• [Records from a data collection]
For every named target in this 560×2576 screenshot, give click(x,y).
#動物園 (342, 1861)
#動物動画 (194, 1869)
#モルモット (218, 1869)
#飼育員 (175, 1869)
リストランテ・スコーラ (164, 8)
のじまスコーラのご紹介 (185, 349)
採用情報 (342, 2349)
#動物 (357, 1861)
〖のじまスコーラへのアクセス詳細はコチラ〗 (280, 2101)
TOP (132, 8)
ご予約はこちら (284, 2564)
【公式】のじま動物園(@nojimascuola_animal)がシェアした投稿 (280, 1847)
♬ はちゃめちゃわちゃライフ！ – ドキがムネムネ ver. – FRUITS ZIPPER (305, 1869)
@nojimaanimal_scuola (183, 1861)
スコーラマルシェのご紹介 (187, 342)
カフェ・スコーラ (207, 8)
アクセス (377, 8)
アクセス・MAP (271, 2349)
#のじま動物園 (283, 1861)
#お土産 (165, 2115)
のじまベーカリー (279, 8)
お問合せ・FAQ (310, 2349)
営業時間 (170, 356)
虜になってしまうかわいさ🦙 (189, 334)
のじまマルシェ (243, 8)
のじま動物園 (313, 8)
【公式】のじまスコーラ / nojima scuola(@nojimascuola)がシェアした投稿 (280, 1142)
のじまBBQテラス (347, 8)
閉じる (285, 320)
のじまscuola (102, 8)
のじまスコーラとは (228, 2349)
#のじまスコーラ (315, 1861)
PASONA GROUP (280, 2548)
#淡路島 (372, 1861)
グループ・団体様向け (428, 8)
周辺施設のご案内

• [What the task requires]
Exactly as shown above, return every record.

• [Finished exercise]
For every named target in this 560×2576 screenshot, give click(x,y).
#動物園 (342, 1861)
#動物動画 (194, 1869)
#モルモット (218, 1869)
#飼育員 (175, 1869)
リストランテ・スコーラ (164, 8)
のじまスコーラのご紹介 (185, 349)
採用情報 (342, 2349)
#動物 (357, 1861)
〖のじまスコーラへのアクセス詳細はコチラ〗 (280, 2101)
TOP (132, 8)
ご予約はこちら (284, 2564)
【公式】のじま動物園(@nojimascuola_animal)がシェアした投稿 (280, 1847)
♬ はちゃめちゃわちゃライフ！ – ドキがムネムネ ver. – FRUITS ZIPPER (305, 1869)
@nojimaanimal_scuola (183, 1861)
スコーラマルシェのご紹介 (187, 342)
カフェ・スコーラ (207, 8)
アクセス (377, 8)
アクセス・MAP (271, 2349)
#のじま動物園 (283, 1861)
#お土産 (165, 2115)
のじまベーカリー (279, 8)
お問合せ・FAQ (310, 2349)
営業時間 (170, 356)
虜になってしまうかわいさ🦙 (189, 334)
のじまマルシェ (243, 8)
のじま動物園 (313, 8)
【公式】のじまスコーラ / nojima scuola(@nojimascuola)がシェアした投稿 (280, 1142)
のじまBBQテラス (347, 8)
閉じる (285, 320)
のじまscuola (102, 8)
のじまスコーラとは (228, 2349)
#のじまスコーラ (315, 1861)
PASONA GROUP (280, 2548)
#淡路島 (372, 1861)
グループ・団体様向け (428, 8)
周辺施設のご案内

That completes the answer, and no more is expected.